(Page extract begins)

If code throws ImportError, AttributeError, or TypeError, introspect the installed package and adapt the example to match the actual API rather than retrying.

Expression Matrix Normalization

Why Normalization Matters: Composition Bias

Simple library-size normalization (dividing by total counts) fails because RNA populations differ between samples. If a treatment massively upregulates a few genes, those genes consume a disproportionate share of sequencing reads, making every other gene appear downregulated even if unchanged. This composition bias is not a theoretical edge case -- it occurs routinely in stress responses, viral infection, and knockout experiments.

All robust normalization methods (TMM, RLE/DESeq2, upper quartile) address composition bias by estimating scaling factors from the majority of non-differentially-expressed genes.

(Page extract ends)

## Exercise brief
Name every normalization method that the expression matrix normalization text calls robust.

(Excerpted records begins)

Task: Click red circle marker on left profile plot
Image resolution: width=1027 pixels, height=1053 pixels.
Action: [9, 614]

(Excerpted records ends)
(Excerpted records begins)

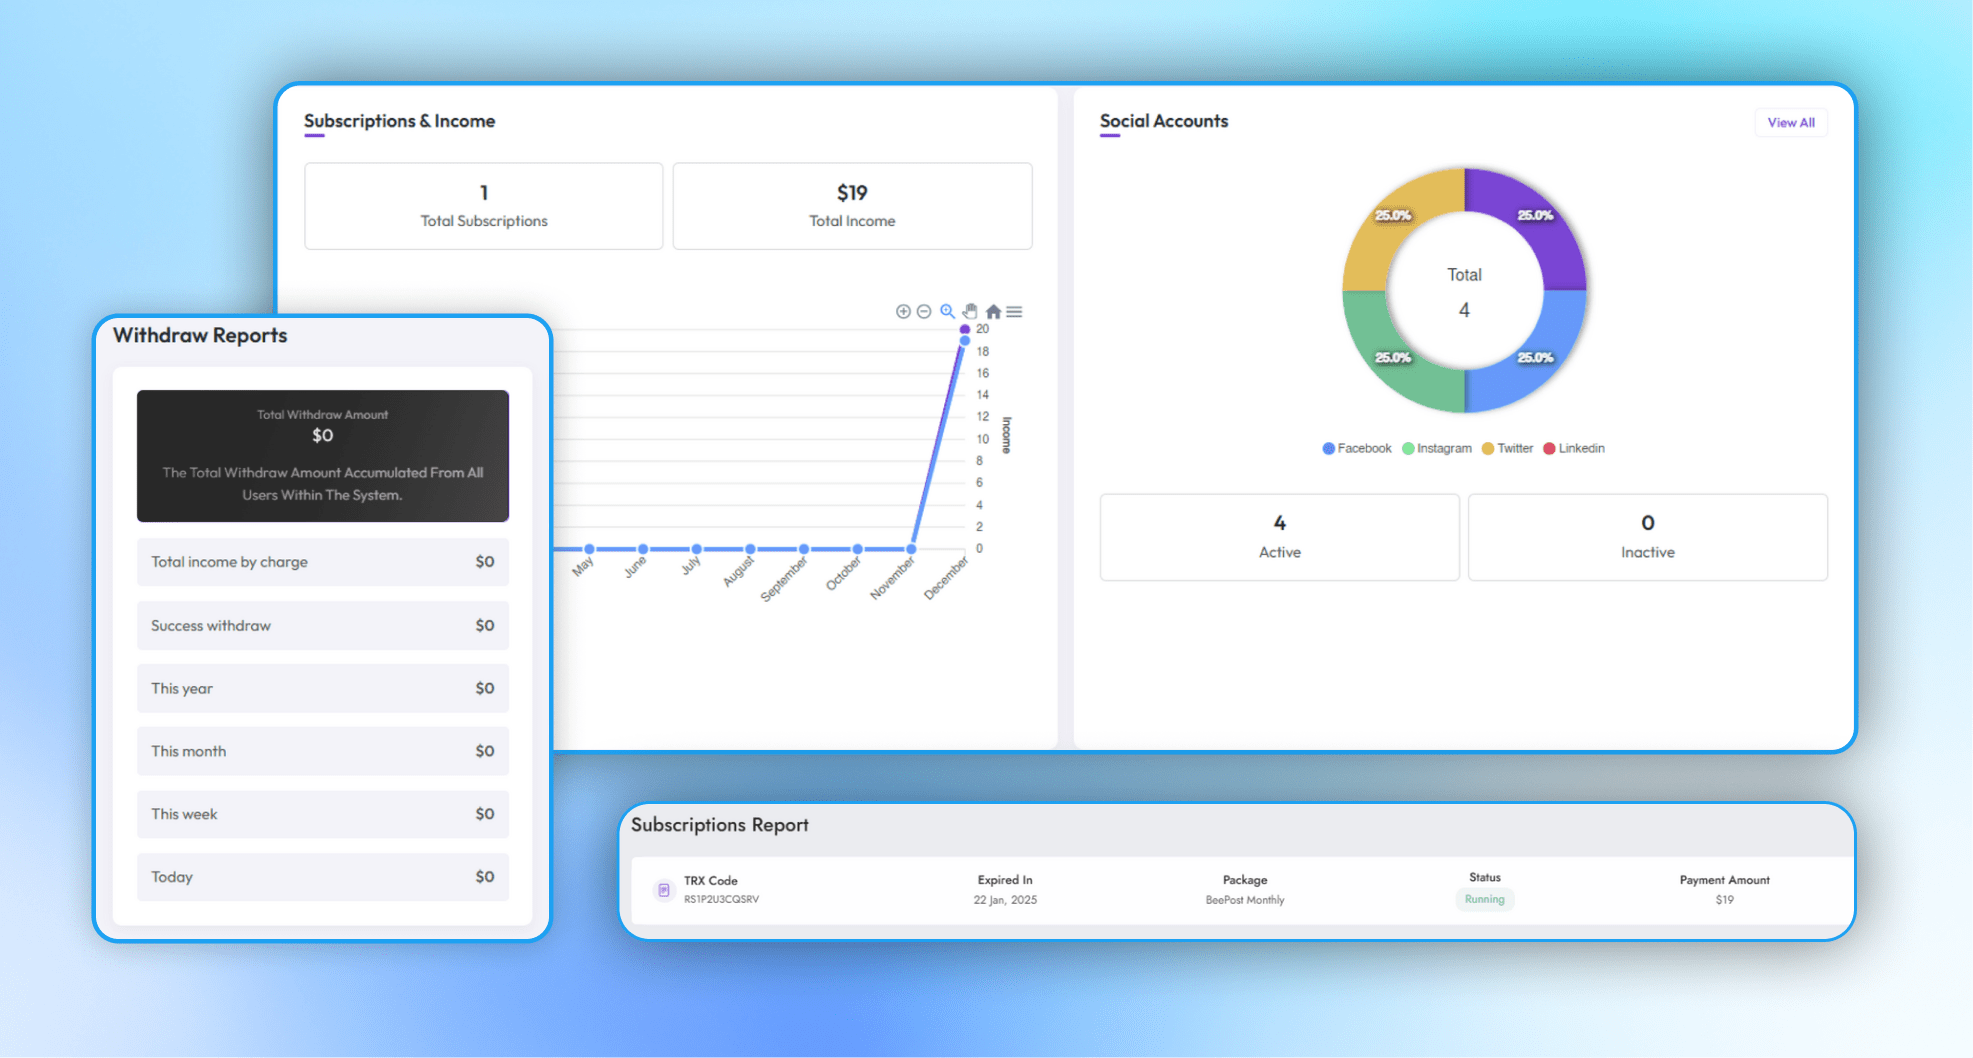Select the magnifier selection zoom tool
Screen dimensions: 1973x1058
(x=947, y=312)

(Excerpted records ends)

## Response
TMM, RLE/DESeq2, upper quartile